# DESCRIPTION OF THE TASK:
Output exactly, and only, the lines below from the one with "This screenshot has width=605, height=538." down to the one with "the $907.45 Total". Include both end lines and no pictures.

# LISTED RECORDS:
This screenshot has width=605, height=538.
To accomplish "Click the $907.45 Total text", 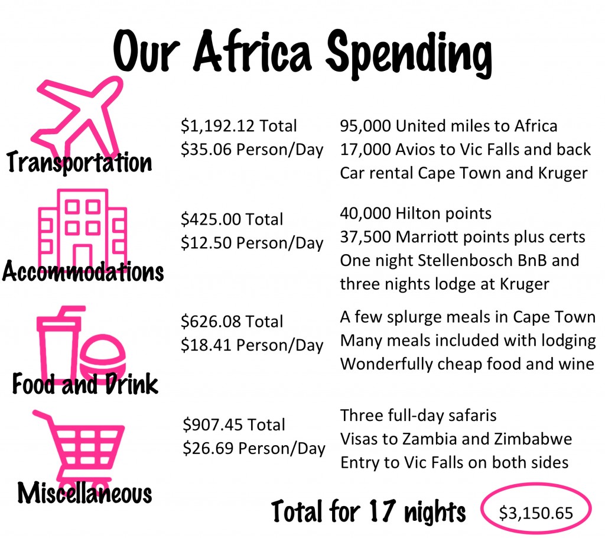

* * *

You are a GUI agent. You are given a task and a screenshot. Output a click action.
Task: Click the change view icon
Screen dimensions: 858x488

...

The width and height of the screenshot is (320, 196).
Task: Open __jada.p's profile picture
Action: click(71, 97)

# REPLY:
This screenshot has width=605, height=538.
To accomplish "Click the $907.45 Total text", 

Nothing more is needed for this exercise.